Le jugement et la mort du roi étaient aux yeux de Danton, de Robespierre, de Marat, de Saint-Just, un coup de génie. Si Louis eût disparu au 10 août dans le feu de la guerre civile, l'humanité aurait moins eu à gémir sans doute que sur un acte réfléchi de sévérité populaire; mais la Révolution n'aurait point donné au monde cet étonnant spectacle d'une assemblée de citoyens qui juge paisiblement et majestueusement un souverain appelé à sa barre; la base de tous les trônes n'en eût point tremblé, et les peuples, remués jusqu'aux entrailles, ne se fussent point demandé les uns aux autres: «Est-ce donc ainsi que la France punit son roi?»

La lutte entre l'opinion publique et la monarchie semblait bien alors terminée, mais celle entre la bourgeoisie et le peuple ne l'était plus. Une bonne partie de la classe moyenne tenait encore à l'ancienne constitution royaliste par le lien des intérêts et des habitudes. Le peuple n'avait pas besoin sans doute de ramasser ses droits ni ses pouvoirs dans le sang d'un roi; mais la victoire du 16 août demandait à être affermie par un grand acte d'autorité nationale.
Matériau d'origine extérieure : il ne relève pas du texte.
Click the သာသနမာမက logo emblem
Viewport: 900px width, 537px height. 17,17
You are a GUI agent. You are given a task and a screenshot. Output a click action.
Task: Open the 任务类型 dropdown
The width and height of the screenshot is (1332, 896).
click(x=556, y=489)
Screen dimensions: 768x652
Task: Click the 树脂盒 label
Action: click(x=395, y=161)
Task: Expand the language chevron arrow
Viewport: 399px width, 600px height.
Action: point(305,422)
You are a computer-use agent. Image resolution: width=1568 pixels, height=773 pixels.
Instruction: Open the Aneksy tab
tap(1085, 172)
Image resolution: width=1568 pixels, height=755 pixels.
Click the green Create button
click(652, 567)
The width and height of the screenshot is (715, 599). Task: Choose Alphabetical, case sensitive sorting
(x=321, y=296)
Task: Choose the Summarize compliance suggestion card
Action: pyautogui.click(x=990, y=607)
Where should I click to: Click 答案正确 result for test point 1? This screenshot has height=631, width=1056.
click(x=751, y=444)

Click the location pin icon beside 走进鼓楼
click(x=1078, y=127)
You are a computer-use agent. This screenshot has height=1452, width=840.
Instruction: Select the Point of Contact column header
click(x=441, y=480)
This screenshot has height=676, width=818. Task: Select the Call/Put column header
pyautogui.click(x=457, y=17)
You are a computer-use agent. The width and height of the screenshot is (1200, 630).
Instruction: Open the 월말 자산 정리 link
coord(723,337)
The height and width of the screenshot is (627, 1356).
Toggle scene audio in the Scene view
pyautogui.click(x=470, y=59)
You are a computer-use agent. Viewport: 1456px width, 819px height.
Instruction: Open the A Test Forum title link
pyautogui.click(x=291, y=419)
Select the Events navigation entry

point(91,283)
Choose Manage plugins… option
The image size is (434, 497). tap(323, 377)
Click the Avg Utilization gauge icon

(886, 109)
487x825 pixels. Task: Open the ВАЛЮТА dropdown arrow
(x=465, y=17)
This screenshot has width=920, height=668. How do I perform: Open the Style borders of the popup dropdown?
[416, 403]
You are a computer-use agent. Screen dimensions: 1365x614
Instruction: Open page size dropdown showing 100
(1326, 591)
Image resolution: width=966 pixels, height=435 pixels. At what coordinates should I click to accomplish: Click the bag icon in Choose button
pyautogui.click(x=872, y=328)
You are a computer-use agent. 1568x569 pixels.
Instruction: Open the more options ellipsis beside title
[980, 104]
Une aristocratie nouvelle, aristocratie de fortune et d'influence, menaçait de s'élever sur les ruines de l'ancienne. «Peu d'hommes, écrivait Marat, sont dignes d'être libres, parce qu'ils ne savent pas jouir avec modération de la liberté. Qu'on juge de l'insolence des valets de l'ancienne cour devenus maîtres à leur tour! Comme ils n'ont point d'éducation et qu'ils manquent de principes, ils s'abandonnent à toutes les passions des suppôts de l'ancien régime, et ils ont de moins qu'eux les bienséances. Les mêmes scélérats qui faisaient notre malheur sous la royauté continuent à le faire sous la République.»